## begin Source
I agree with Mark....A CAT 950 is the perfect size for snow...a 950 isn't seen in a quarry, unless the quarry is a joke, rock would kill a 950. We use a 936 and a 950 for snow with angle plows for shopping centers and its no problem, you do need good operators though.


----------



## Oshkosh (Sep 11, 2005)

*Daily*



Mark Oomkes;347150 said:


> I'm curious murray and OshKosh, do you run these machines daily or during snow season only? Or something in between?


 As stated before it all depends on how he is going to use the machine(Stockpile machine,on the road,seasonal ,job site,quarry the options are endless) How he plans on transporting the machine from site to site etc....
I Cannot say one is better for him Only he knows how it is going to be used.
The machines I ran where year round machines....I ran a 950,It938 and It928 all late model, the last two ran circles around the 950 on the road.The 950 didnt come with street lighting(Headlights,blinkers, four ways) as it was over sized for the road(our roads anyways).
I don't know much about the details on loaders other then my seat time and that is all I am commenting on,my experience with the above machines.
As far as older 950's I've been told to stay away from them as the engines leave something to be desired.The guys who run that equipment in my circle prefer the older 966's instead.


----------



## plowinginma (Oct 22, 2005)

murray83;347148 said:


> Mind you we used buckets since snow pushers are just popping up in these parts but I can out produce a larger loader with a backhoe anyday in a lot big or small.


Ummmm My kamatsu W-A 500 and I will not only out plow your Little backhoe ....but load it in the trailer dump and have coffee while you figured out what just happened ....

I own equipment from a bobcat to large front end loaders ... A backhoe is a great piece of equipment .. it may even out plow my little GMC 1500 Z71 short bed pickup .. and ,I might note ,I love my back hoe for backhoe jobs ... but not for competition ..Especially snowplowing

I prefer a 966 with a 14FT pusher on it for plowing .. (I can plow a 5 acre site in about 70 min.. regardless of how much snow is in it .. ... and the biggest possible machine for loading snow and pushing up piles .. Just my take


----------



## Oshkosh (Sep 11, 2005)

*How many years experience?*



2004F550;347206 said:


> I agree with Mark....A CAT 950 is the perfect size for snow...a 950 isn't seen in a quarry, unless the quarry is a joke, rock would kill a 950. We use a 936 and a 950 for snow with angle plows for shopping centers and its no problem, you do need good operators though.


How many years have you been running equipment?


----------



## Mark Oomkes (Dec 10, 2000)

Thanks. I was wondering because I have found that it makes way more sense to have someone who operates heavy equipment year round to plow for us. 

THe largest loader I own is a JCB 212. My subs have the larger loaders. THey have had everything from a backhoe to a 966 plowing for me. The 950 is a G model with a Balderson (sp?) hitch. The pusher mounts directly to the loader and it is an amazing machine. The others have the pushers attached to the buckets. The operators that are provided are only limited to what they can do by the width of the bucket and the sideplates on the pushers. Otherwise they can plow about 95% of the lots without any setup truck\equipment. 

We have been using loaders and ProTechs since '99 and have had no problems with these size loaders. 

I have never seen a loader as small as a 950 in a quarry. Maybe in other parts, but not around here.
## end Source
## begin Provided material
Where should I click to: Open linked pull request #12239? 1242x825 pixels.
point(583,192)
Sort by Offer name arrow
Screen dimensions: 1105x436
## end Provided material
Extend the forum discussion about using wheel loaders for snow plowing, beginning right after its final sentence.

Exercise response >>
As for a backhoe outproducing a loader in any size lot? Drive on down, I'll put you up against any one of my subs.


----------



## 2004F550 (Nov 13, 2003)

I have been running loaders in quarrying for about 6 years on and off between other duties...in these operations i used 936's, 950's, 966's, and now a new 980H.....you are right about the 950 leaving much to be desired in the motor department. The 966 is a much better choice on the high side or the 936 for smaller work. In quarring however the 936 and 950 and even the 966 can not stand up to charging crushing plants. Hence a 980 now. A 950 can fill in to load stock piles etc, but it is not meant for a quarrying, fine for sewer/water pipe, other site duties but no quarry machine. The 936 and the 950 do, however, work very well for snowplowing in our shopping centers. I have visited Conway a number of times, do you plow anyof those outlet centers?


----------



## oarwhat (Nov 29, 2005)

I'm sure everyone will think we're crazy but we run 2 988's and one 980. We've been using the 988's since 1980 and the 980 for about 6 years. We run 18' blades and can clear any lane or row in the mall during business hours. Overkill not here in Buffalo I don't think .We been through 2 blizzards and more 12" to 30" snowfalls than I can count. We're going to downsize to the 980's They are quicker and push almost as much snow. I watch the guys with the smaller loaders because we're already on our way home and they are only have way done. In the big storms they have to remove their blades to push. Just the way we've done it for years.


----------



## Oshkosh (Sep 11, 2005)

*Gave it up for Christmas...*



2004F550;347224 said:


> I have been running loaders in quarrying for about 6 years on and off between other duties...in these operations i used 936's, 950's, 966's, and now a new 980H.....you are right about the 950 leaving much to be desired in the motor department. The 966 is a much better choice on the high side or the 936 for smaller work. In quarring however the 936 and 950 and even the 966 can not stand up to charging crushing plants. Hence a 980 now. A 950 can fill in to load stock piles etc, but it is not meant for a quarrying, fine for sewer/water pipe, other site duties but no quarry machine. The 936 and the 950 do, however, work very well for snowplowing in our shopping centers. I have visited Conway a number of times, do you plow anyof those outlet centers?


 No snow anymore....
I just don't feel the money "I" made moving snow was worth the hours or overhead invested .When I added up being on the hook 24/7 for snow and ice and divided that into everything else there wasn't allot left.
Allot of the big guys just move snow to keep their employees close at hand..Woods Trucking up our way pretty much gave it up,Larusso down in Plainville,Ma who I hauled for for several years gave up their contracts...That was before the past couple of lean seasons. 
Personally I'd rather ski,snowmobile or just sleep now.
BTW; When I said quarry machine for the 950 I was thinking stock pile machine as most of our quarries up here are sand pits.Most of the quarries that I used to deal with in MA where running either older 988's or the 980 series machines.


----------



## murray83 (Dec 3, 2005)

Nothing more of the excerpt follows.